- Prompt: Every record shown below should be duplicated exactly.

- Exercise materials:

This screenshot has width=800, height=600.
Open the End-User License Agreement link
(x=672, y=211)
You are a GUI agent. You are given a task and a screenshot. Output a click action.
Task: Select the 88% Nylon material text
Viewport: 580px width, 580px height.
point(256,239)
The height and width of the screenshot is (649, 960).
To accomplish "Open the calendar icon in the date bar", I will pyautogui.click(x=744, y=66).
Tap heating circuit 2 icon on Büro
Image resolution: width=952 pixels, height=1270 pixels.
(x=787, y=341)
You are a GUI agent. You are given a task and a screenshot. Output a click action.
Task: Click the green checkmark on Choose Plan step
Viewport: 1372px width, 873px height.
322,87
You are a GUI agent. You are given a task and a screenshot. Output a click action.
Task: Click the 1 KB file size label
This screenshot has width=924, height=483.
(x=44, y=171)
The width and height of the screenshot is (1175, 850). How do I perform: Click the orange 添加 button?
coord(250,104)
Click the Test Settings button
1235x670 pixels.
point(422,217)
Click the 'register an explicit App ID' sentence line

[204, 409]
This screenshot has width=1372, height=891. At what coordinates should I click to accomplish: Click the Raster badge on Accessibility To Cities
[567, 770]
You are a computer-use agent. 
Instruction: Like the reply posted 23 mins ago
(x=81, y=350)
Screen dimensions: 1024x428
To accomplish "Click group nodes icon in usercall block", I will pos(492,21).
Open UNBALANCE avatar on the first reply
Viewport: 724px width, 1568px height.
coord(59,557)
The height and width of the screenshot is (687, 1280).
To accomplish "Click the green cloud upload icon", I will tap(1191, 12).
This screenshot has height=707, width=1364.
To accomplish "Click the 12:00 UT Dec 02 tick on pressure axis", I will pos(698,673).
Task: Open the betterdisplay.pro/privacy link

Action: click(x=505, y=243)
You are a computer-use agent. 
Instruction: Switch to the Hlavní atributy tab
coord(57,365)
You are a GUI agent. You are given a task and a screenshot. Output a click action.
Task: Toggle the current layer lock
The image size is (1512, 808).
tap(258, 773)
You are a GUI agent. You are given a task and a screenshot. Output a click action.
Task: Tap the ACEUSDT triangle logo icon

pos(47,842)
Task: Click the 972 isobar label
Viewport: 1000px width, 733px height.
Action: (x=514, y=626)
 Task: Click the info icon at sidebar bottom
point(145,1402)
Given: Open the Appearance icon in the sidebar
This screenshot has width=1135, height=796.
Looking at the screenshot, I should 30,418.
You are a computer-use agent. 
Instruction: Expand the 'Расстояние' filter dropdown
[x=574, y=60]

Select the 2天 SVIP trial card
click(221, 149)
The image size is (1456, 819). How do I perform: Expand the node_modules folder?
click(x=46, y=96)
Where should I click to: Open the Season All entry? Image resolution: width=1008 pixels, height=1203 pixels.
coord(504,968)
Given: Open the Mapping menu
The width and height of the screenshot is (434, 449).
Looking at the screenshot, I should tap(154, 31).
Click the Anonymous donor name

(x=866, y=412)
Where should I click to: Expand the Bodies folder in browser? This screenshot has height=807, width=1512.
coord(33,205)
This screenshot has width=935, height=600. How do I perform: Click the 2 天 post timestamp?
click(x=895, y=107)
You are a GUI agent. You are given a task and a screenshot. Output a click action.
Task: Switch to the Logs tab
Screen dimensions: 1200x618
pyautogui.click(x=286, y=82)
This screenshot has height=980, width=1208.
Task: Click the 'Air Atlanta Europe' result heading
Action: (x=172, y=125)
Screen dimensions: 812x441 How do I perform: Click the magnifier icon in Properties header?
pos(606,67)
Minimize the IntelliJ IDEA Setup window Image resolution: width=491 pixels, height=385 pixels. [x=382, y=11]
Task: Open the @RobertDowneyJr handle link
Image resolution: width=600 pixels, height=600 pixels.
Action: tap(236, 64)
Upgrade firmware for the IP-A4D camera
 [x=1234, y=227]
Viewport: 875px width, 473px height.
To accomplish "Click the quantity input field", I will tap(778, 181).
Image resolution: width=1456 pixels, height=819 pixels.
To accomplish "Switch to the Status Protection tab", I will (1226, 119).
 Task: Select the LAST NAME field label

- Exercise output:
This screenshot has width=800, height=600.
Open the End-User License Agreement link
(x=672, y=211)
You are a GUI agent. You are given a task and a screenshot. Output a click action.
Task: Select the 88% Nylon material text
Viewport: 580px width, 580px height.
point(256,239)
The height and width of the screenshot is (649, 960).
To accomplish "Open the calendar icon in the date bar", I will pyautogui.click(x=744, y=66).
Tap heating circuit 2 icon on Büro
Image resolution: width=952 pixels, height=1270 pixels.
(x=787, y=341)
You are a GUI agent. You are given a task and a screenshot. Output a click action.
Task: Click the green checkmark on Choose Plan step
Viewport: 1372px width, 873px height.
322,87
You are a GUI agent. You are given a task and a screenshot. Output a click action.
Task: Click the 1 KB file size label
This screenshot has width=924, height=483.
(x=44, y=171)
The width and height of the screenshot is (1175, 850). How do I perform: Click the orange 添加 button?
coord(250,104)
Click the Test Settings button
1235x670 pixels.
point(422,217)
Click the 'register an explicit App ID' sentence line

[204, 409]
This screenshot has width=1372, height=891. At what coordinates should I click to accomplish: Click the Raster badge on Accessibility To Cities
[567, 770]
You are a computer-use agent. 
Instruction: Like the reply posted 23 mins ago
(x=81, y=350)
Screen dimensions: 1024x428
To accomplish "Click group nodes icon in usercall block", I will pos(492,21).
Open UNBALANCE avatar on the first reply
Viewport: 724px width, 1568px height.
coord(59,557)
The height and width of the screenshot is (687, 1280).
To accomplish "Click the green cloud upload icon", I will tap(1191, 12).
This screenshot has height=707, width=1364.
To accomplish "Click the 12:00 UT Dec 02 tick on pressure axis", I will pos(698,673).
Task: Open the betterdisplay.pro/privacy link

Action: click(x=505, y=243)
You are a computer-use agent. 
Instruction: Switch to the Hlavní atributy tab
coord(57,365)
You are a GUI agent. You are given a task and a screenshot. Output a click action.
Task: Toggle the current layer lock
The image size is (1512, 808).
tap(258, 773)
You are a GUI agent. You are given a task and a screenshot. Output a click action.
Task: Tap the ACEUSDT triangle logo icon

pos(47,842)
Task: Click the 972 isobar label
Viewport: 1000px width, 733px height.
Action: (x=514, y=626)
 Task: Click the info icon at sidebar bottom
point(145,1402)
Given: Open the Appearance icon in the sidebar
This screenshot has width=1135, height=796.
Looking at the screenshot, I should 30,418.
You are a computer-use agent. 
Instruction: Expand the 'Расстояние' filter dropdown
[x=574, y=60]

Select the 2天 SVIP trial card
click(221, 149)
The image size is (1456, 819). How do I perform: Expand the node_modules folder?
click(x=46, y=96)
Where should I click to: Open the Season All entry? Image resolution: width=1008 pixels, height=1203 pixels.
coord(504,968)
Given: Open the Mapping menu
The width and height of the screenshot is (434, 449).
Looking at the screenshot, I should tap(154, 31).
Click the Anonymous donor name

(x=866, y=412)
Where should I click to: Expand the Bodies folder in browser? This screenshot has height=807, width=1512.
coord(33,205)
This screenshot has width=935, height=600. How do I perform: Click the 2 天 post timestamp?
click(x=895, y=107)
You are a GUI agent. You are given a task and a screenshot. Output a click action.
Task: Switch to the Logs tab
Screen dimensions: 1200x618
pyautogui.click(x=286, y=82)
This screenshot has height=980, width=1208.
Task: Click the 'Air Atlanta Europe' result heading
Action: (x=172, y=125)
Screen dimensions: 812x441 How do I perform: Click the magnifier icon in Properties header?
pos(606,67)
Minimize the IntelliJ IDEA Setup window Image resolution: width=491 pixels, height=385 pixels. [x=382, y=11]
Task: Open the @RobertDowneyJr handle link
Image resolution: width=600 pixels, height=600 pixels.
Action: tap(236, 64)
Upgrade firmware for the IP-A4D camera
 [x=1234, y=227]
Viewport: 875px width, 473px height.
To accomplish "Click the quantity input field", I will tap(778, 181).
Image resolution: width=1456 pixels, height=819 pixels.
To accomplish "Switch to the Status Protection tab", I will (1226, 119).
 Task: Select the LAST NAME field label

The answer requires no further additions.